Please reproduce verbatim the lines of the material below that run between the line holding "1002x883 pixels." and the line holding "(x=102, y=324)", both included, and nothing else.

- - - - -

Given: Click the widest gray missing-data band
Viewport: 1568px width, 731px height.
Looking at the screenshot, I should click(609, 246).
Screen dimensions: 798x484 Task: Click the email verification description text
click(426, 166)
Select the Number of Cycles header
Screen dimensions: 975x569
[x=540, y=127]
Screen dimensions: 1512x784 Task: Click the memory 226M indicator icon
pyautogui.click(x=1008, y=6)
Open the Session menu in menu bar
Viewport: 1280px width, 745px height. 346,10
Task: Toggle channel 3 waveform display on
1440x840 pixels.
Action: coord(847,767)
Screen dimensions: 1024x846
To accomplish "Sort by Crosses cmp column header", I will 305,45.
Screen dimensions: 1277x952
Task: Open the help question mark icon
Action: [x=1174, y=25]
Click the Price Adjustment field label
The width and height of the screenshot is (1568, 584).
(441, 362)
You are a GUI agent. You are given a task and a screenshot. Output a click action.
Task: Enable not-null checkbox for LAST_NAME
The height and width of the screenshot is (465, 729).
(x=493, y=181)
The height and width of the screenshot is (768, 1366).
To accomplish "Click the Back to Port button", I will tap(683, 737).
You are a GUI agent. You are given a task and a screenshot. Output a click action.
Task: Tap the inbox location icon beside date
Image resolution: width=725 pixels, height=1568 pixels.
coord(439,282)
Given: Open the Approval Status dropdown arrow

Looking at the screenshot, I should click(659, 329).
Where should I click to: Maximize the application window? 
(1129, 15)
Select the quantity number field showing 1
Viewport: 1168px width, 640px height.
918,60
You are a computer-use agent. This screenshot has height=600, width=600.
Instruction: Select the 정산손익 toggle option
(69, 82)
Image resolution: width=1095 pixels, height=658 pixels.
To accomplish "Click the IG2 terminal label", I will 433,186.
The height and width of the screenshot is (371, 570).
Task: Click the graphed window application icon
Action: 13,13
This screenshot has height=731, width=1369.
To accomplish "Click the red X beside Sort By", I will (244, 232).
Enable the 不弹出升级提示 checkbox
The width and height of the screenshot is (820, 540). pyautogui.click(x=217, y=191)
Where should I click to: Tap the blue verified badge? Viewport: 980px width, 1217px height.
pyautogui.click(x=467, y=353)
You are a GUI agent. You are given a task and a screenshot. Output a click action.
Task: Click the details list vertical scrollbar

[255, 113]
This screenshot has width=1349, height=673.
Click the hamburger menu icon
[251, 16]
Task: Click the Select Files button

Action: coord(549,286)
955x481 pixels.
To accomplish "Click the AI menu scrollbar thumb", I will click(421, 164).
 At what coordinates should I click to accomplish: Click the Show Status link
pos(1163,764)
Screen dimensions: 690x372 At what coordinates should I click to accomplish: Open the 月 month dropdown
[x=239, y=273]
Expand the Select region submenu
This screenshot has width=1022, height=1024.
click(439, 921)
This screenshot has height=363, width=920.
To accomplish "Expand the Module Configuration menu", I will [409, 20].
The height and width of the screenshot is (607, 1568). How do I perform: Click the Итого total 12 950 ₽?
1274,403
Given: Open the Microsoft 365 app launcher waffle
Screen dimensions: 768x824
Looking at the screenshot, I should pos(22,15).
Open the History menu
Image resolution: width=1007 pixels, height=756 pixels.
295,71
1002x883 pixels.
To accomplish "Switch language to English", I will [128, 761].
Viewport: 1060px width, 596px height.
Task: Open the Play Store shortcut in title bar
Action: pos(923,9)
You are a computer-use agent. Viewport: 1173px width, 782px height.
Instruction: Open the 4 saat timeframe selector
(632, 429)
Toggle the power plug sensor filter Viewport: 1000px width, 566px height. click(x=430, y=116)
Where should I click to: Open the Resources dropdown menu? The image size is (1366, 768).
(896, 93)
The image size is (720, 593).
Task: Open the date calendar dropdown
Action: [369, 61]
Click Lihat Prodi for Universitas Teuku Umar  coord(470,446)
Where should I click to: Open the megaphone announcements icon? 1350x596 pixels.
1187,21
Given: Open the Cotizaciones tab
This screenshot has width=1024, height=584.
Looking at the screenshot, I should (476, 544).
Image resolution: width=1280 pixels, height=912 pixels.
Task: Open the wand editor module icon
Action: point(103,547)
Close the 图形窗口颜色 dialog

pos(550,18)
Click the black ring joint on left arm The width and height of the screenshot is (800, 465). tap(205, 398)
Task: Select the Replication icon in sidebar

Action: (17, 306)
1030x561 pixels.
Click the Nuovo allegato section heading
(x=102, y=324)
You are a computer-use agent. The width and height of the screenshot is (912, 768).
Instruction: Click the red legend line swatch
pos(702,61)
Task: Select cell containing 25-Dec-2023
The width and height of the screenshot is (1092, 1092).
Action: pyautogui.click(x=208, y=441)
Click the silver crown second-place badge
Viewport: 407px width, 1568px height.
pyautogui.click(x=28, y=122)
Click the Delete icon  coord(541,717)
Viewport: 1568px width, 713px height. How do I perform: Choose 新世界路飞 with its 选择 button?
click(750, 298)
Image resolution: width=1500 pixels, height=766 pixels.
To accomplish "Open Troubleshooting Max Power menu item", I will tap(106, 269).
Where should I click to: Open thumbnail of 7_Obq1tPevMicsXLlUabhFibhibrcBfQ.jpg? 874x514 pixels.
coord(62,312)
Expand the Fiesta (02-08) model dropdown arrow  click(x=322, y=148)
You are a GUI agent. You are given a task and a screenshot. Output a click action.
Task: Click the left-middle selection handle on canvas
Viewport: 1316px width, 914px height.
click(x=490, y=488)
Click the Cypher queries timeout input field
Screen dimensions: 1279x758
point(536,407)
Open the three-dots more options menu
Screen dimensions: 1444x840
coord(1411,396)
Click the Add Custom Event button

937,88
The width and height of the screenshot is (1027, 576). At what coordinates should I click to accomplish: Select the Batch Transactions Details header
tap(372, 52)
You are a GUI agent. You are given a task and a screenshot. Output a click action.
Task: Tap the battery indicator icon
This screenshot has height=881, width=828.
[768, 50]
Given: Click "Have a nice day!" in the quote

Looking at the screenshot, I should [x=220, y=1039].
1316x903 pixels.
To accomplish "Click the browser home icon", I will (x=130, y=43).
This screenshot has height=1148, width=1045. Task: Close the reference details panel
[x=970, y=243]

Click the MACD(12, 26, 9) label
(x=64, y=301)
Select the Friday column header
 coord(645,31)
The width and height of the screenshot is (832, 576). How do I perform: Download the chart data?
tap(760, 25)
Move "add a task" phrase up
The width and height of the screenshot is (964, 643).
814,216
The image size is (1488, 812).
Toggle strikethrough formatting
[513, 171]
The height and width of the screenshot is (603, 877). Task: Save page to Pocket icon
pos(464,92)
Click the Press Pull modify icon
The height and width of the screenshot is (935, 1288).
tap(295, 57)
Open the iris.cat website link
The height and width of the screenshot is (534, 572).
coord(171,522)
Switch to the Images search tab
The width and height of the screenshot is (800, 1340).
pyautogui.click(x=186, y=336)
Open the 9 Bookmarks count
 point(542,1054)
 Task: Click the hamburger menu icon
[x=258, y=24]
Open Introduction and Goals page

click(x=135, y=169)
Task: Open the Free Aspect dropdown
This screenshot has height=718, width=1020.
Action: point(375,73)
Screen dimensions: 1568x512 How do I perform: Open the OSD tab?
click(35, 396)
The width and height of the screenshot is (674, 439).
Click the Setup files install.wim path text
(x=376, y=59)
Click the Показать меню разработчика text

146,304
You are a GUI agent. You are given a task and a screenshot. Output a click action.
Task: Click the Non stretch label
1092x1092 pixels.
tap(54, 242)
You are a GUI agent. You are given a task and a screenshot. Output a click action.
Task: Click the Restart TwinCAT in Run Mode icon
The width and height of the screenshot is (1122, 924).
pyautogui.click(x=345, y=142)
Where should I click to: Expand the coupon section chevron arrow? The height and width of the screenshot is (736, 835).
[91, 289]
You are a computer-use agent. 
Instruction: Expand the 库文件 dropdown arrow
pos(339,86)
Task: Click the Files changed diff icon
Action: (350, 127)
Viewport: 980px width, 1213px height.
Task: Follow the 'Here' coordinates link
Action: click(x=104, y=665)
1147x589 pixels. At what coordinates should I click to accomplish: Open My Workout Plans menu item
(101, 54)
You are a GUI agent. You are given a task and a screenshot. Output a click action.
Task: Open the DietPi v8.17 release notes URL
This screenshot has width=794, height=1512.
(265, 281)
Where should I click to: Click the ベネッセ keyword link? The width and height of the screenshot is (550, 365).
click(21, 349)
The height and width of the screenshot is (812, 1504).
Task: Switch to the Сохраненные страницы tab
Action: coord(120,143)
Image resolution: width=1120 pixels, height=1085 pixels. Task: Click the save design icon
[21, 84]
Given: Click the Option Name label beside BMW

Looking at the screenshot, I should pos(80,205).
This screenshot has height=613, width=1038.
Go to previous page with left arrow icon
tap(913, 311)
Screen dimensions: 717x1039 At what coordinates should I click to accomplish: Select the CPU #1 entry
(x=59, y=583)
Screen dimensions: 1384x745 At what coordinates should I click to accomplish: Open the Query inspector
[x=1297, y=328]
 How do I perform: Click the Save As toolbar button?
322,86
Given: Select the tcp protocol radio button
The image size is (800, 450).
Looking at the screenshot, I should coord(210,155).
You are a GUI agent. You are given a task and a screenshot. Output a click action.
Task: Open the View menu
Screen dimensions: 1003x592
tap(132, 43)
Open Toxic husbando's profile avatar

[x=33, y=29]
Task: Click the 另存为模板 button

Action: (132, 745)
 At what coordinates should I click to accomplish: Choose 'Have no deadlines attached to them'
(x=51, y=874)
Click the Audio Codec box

- - - - -

■ EXERCISE OUTPUT:
1002x883 pixels.
To accomplish "Switch language to English", I will [128, 761].
Viewport: 1060px width, 596px height.
Task: Open the Play Store shortcut in title bar
Action: pos(923,9)
You are a computer-use agent. Viewport: 1173px width, 782px height.
Instruction: Open the 4 saat timeframe selector
(632, 429)
Toggle the power plug sensor filter Viewport: 1000px width, 566px height. click(x=430, y=116)
Where should I click to: Open the Resources dropdown menu? The image size is (1366, 768).
(896, 93)
The image size is (720, 593).
Task: Open the date calendar dropdown
Action: [369, 61]
Click Lihat Prodi for Universitas Teuku Umar  coord(470,446)
Where should I click to: Open the megaphone announcements icon? 1350x596 pixels.
1187,21
Given: Open the Cotizaciones tab
This screenshot has width=1024, height=584.
Looking at the screenshot, I should (476, 544).
Image resolution: width=1280 pixels, height=912 pixels.
Task: Open the wand editor module icon
Action: point(103,547)
Close the 图形窗口颜色 dialog

pos(550,18)
Click the black ring joint on left arm The width and height of the screenshot is (800, 465). tap(205, 398)
Task: Select the Replication icon in sidebar

Action: (17, 306)
1030x561 pixels.
Click the Nuovo allegato section heading
(x=102, y=324)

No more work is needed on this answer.